The paper in Nature Microbiology is here: http://go.nature.com/2yECTny
In our recent work in Nature Microbiology, we are showcasing a new platform that we developed for complex genetic interaction analysis in the fungal pathogen Candida albicans. Our system uses a modified CRISPR-based gene drive to facilitate the rapid creation of single and double homozygous genetic knock-outs in C. albicans — a process that previously had been significantly more difficult and time-consuming, given the diploid nature of this organism (and several other genetic limitations).
I developed a passion for studying fungal pathogens during my PhD work with Dr. Leah Cowen and was also inspired by the phenomenal research in yeast genetic interaction analysis and functional genomics in our Department. When I joined Dr. Jim Collins’ lab and we decided to pursue a genetic interaction platform for C. albicans, two recent and major discoveries made it possible: first was the discovery that C. albicans, which was long thought to be an obligate diploid, could in fact exist in a mating-competent haploid state; and second was the ground-breaking application of CRISPR-Cas bacterial immune systems as a sophisticated tool for genome editing. The final piece of this puzzle came when I attended a small group meeting, where Alex Chavez from Dr. George Church’s lab (both collaborators on this work) was discussing his work in S. cerevisiae yeast; he was helping to develop a gene drive system that functions as a selfish genetic element to bias inheritance in its favour. With these three techniques in hand — mating-competent C. albicans haploids, CRISPR-based editing technology, and a gene drive platform — this project was set in motion.
We knew that to have an effective system to generate double deletion mutants, the platform had to be precise and efficient. It was critical that when we mated together two C. albicans haploids, each containing a different gene drive targeting a different gene for deletion, that the system was efficient enough that you could be confident that your resultant mated diploid was in fact a homozygous deletion mutant for both genes of interest. This would allow us to scale up this system, without having to screen hundreds or thousands of strains. Of course, this took quite a bit of development and optimization at the level of designing and cloning the CRISPR-based gene drive system, and generating and mating C. albicans strains. At the height of this technology optimization, we started to keep a running tally of how many PCR reactions had been run in the process, which ended up being well over 10,000 reactions.
And since we were using red colony pigmentation from deletion of the ADE2 gene as a marker for our gene drive system, we ended up with some very beautiful C. albicans strains in all imaginable shades or red/pink.

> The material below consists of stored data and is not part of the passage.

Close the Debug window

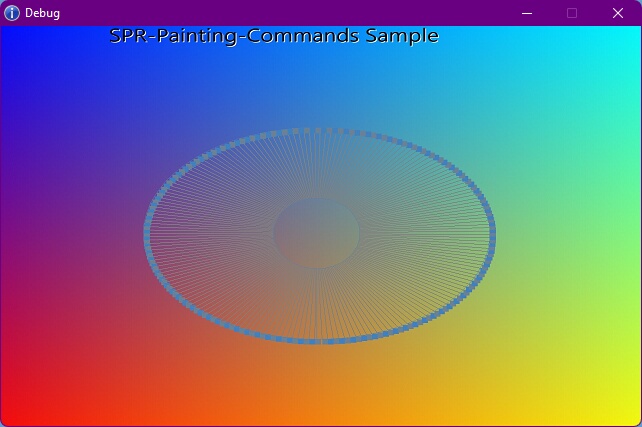point(617,13)
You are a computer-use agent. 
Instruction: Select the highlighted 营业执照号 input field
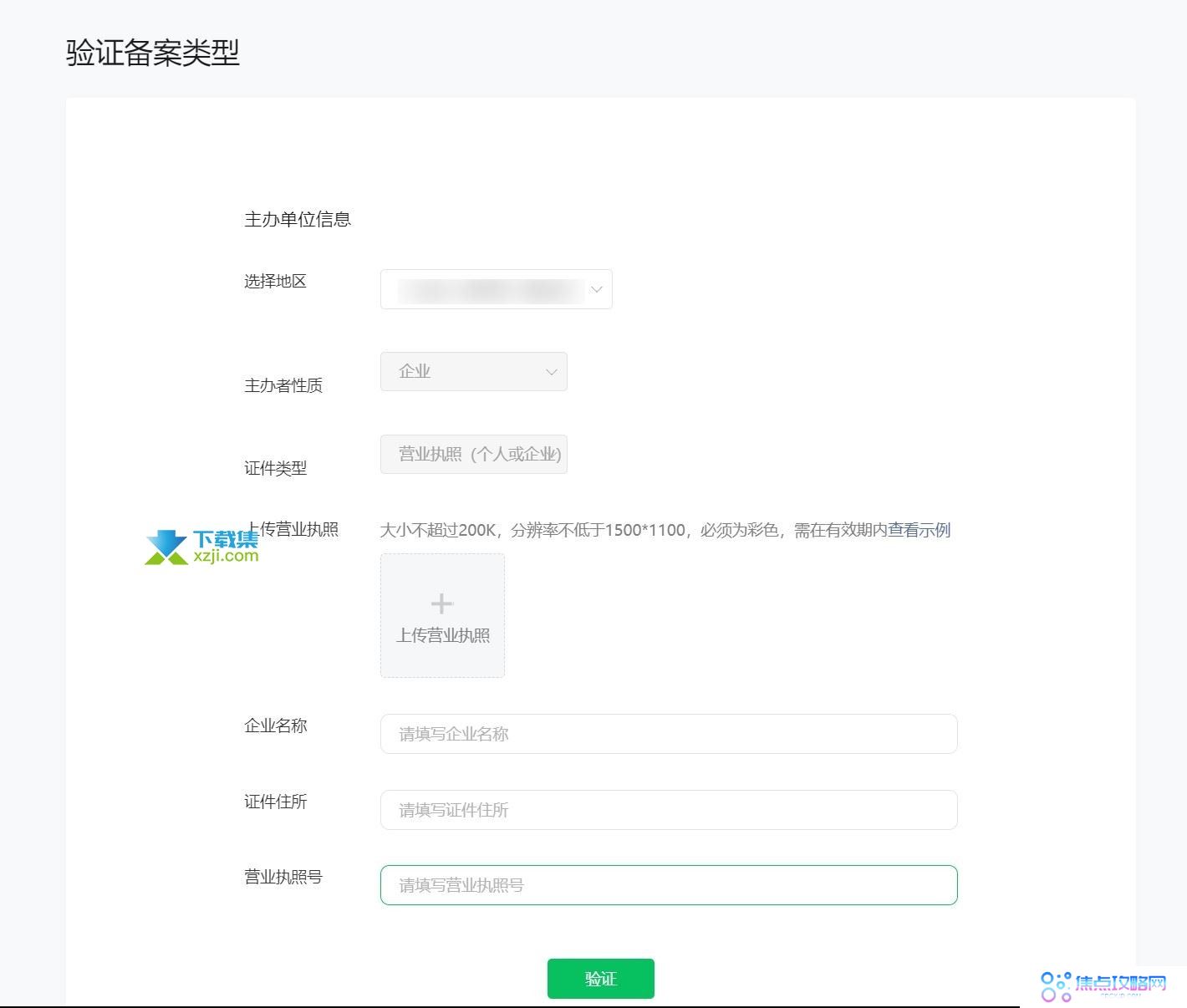point(668,884)
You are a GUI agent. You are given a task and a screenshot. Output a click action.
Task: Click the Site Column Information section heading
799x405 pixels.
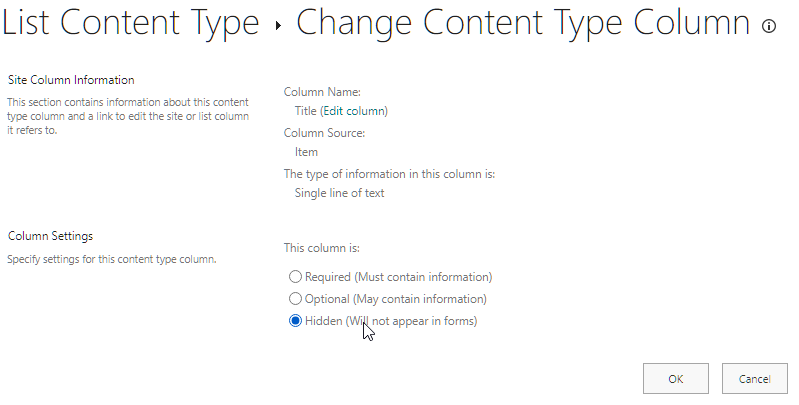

The optimization paid off, and we were able to generate a system for very rapid, efficient, and precise creation of single and double homozygous deletion mutants in C. albicans, and from there, were able to do genetic interaction analysis, focusing on factors important for biofilm growth and antifungal drug resistance.
When we set out on this project, we didn’t know of many CRISPR-based tools being used in fungal pathogens. But a lot of wonderful work has come out recently, showcasing several exciting new techniques for CRISPR-based genetic manipulation in C. albicans and other Candida species. We hope that our work, together with these others, will help change how we can do functional genomic analysis in these critically important fungal pathogens.